Task goal:
Using the records below, quote only the span that opens with the line containing "This screenshot has height=580, width=424." and closes with the line containing "Given: Select the", exactly and inclusively.

Records shown:

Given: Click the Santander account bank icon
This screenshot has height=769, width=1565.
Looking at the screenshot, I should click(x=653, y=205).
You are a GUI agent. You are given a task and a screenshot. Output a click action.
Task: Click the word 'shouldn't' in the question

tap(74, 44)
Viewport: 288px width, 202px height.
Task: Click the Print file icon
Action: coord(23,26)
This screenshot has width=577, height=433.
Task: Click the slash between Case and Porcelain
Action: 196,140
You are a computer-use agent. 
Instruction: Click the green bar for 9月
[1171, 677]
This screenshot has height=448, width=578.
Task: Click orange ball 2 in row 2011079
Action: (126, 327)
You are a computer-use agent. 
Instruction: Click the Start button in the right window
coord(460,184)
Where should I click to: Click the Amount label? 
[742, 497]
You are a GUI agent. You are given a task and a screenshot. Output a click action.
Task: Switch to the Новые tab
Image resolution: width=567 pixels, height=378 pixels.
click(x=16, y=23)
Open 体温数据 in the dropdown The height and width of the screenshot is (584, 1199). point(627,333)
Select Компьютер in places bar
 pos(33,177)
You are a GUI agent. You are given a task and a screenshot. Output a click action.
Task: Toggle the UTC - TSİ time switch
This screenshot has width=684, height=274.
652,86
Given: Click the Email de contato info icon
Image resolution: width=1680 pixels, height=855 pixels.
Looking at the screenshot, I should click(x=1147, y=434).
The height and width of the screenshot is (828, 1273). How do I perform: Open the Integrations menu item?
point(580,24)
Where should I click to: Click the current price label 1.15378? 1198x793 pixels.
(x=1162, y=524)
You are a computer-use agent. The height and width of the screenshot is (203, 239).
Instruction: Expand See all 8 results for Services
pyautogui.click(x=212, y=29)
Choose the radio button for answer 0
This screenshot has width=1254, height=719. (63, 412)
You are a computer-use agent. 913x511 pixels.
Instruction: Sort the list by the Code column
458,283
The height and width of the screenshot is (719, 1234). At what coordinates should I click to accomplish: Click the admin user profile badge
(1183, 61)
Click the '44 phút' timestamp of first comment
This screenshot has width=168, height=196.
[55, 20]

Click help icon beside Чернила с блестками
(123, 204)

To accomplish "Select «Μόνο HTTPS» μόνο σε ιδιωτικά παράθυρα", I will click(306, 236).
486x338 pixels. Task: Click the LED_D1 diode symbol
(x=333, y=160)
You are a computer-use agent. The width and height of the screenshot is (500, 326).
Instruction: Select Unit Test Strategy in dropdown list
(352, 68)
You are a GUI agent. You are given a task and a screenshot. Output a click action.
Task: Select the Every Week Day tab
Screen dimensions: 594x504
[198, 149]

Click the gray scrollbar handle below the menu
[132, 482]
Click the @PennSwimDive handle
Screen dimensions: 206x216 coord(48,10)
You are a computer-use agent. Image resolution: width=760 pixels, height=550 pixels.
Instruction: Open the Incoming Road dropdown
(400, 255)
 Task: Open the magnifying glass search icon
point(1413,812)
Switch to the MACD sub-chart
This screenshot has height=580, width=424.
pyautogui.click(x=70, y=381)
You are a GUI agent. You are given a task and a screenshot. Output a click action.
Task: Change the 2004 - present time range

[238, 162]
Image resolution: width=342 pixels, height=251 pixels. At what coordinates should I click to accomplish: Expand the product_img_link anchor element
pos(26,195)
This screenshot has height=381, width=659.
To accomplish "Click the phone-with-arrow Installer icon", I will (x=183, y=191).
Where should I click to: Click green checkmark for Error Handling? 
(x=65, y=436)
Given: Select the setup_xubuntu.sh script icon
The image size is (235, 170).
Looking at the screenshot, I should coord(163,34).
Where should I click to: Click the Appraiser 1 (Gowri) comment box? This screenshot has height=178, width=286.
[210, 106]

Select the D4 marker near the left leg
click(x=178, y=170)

Result:
This screenshot has height=580, width=424.
pyautogui.click(x=70, y=381)
You are a GUI agent. You are given a task and a screenshot. Output a click action.
Task: Change the 2004 - present time range

[238, 162]
Image resolution: width=342 pixels, height=251 pixels. At what coordinates should I click to accomplish: Expand the product_img_link anchor element
pos(26,195)
This screenshot has height=381, width=659.
To accomplish "Click the phone-with-arrow Installer icon", I will (x=183, y=191).
Where should I click to: Click green checkmark for Error Handling? 
(x=65, y=436)
Given: Select the setup_xubuntu.sh script icon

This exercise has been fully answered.